== Task details ==
Restate every record exactly as it is written, while omitting the pictures it holds.

######

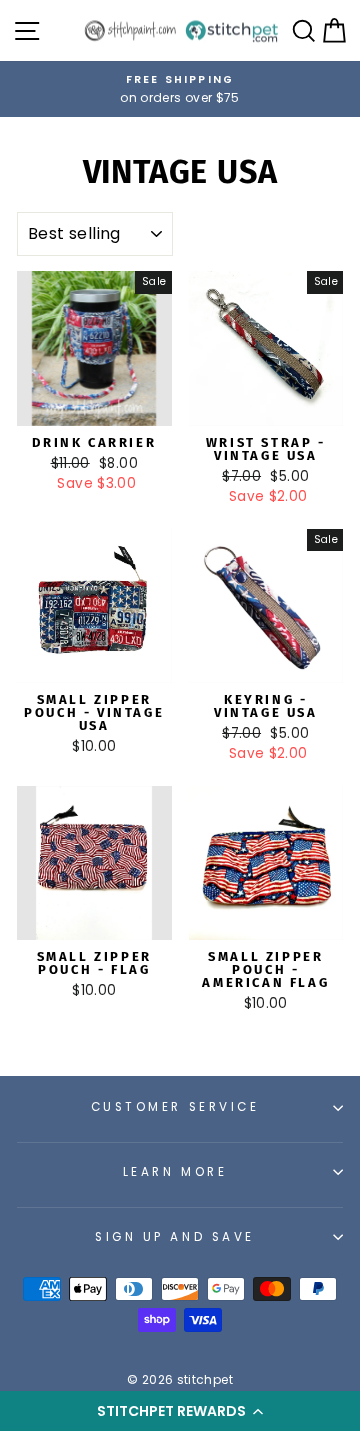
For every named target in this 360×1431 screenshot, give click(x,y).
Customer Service (175, 1107)
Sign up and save (175, 1237)
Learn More (175, 1172)
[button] (180, 1411)
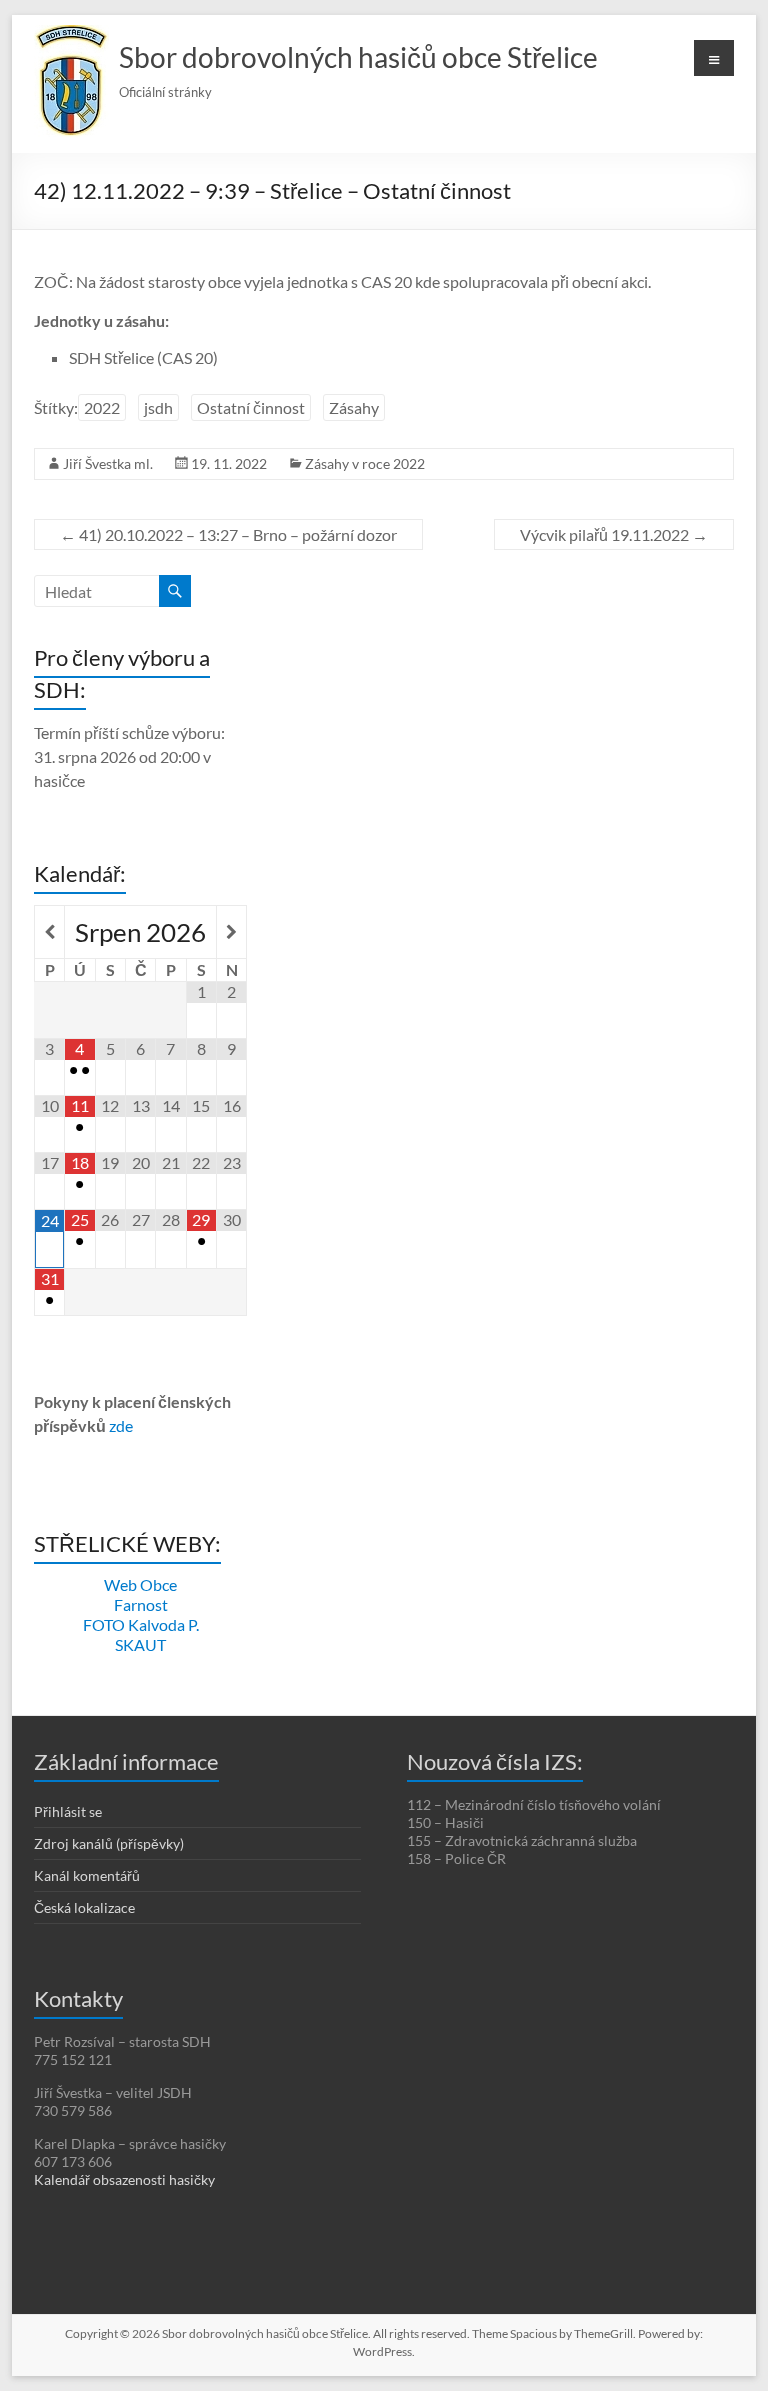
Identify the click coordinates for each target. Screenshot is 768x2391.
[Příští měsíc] (231, 932)
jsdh (158, 407)
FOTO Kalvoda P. (141, 1624)
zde (121, 1425)
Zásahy (354, 407)
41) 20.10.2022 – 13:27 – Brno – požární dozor (228, 534)
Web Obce (140, 1584)
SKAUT (140, 1644)
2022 (102, 407)
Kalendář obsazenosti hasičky (124, 2179)
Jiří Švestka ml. (108, 463)
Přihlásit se (68, 1811)
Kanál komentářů (87, 1875)
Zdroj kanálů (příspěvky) (109, 1843)
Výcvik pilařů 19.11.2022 (614, 534)
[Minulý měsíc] (49, 932)
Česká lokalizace (84, 1907)
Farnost (141, 1604)
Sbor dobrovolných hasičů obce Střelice (358, 57)
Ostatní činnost (251, 407)
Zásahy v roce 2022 (365, 463)
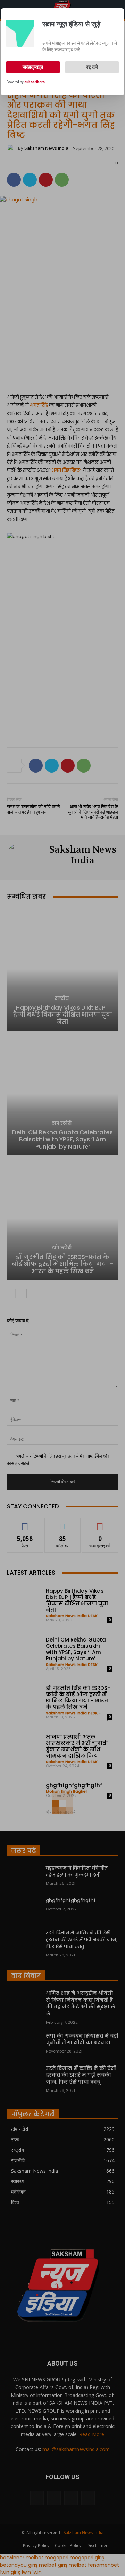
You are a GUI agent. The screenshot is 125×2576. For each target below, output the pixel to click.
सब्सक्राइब (33, 67)
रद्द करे (92, 67)
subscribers (34, 82)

######

== Written reply ==
For every named target in this 360×1431 screenshot, give click(x,y).
Customer Service (175, 1107)
Sign up and save (175, 1237)
Learn More (175, 1172)
[button] (180, 1411)
Identify the click coordinates for each target. Screenshot is 768x2391.
[Příští měsíc] (231, 932)
jsdh (158, 407)
FOTO Kalvoda P. (141, 1624)
zde (121, 1425)
Zásahy (354, 407)
41) 20.10.2022 – 13:27 – Brno – požární dozor (228, 534)
Web Obce (140, 1584)
SKAUT (140, 1644)
2022 (102, 407)
Kalendář obsazenosti hasičky (124, 2179)
Jiří Švestka ml. (108, 463)
Přihlásit se (68, 1811)
Kanál komentářů (87, 1875)
Zdroj kanálů (příspěvky) (109, 1843)
Výcvik pilařů 19.11.2022 (614, 534)
[Minulý měsíc] (49, 932)
Česká lokalizace (84, 1907)
Farnost (141, 1604)
Sbor dobrovolných hasičů obce Střelice (358, 57)
Ostatní činnost (251, 407)
Zásahy v roce 2022 (365, 463)
You are a GUI agent. The screenshot is 125×2576. For each target below, output the pixel to click.
सब्सक्राइब (33, 67)
रद्द करे (92, 67)
subscribers (34, 82)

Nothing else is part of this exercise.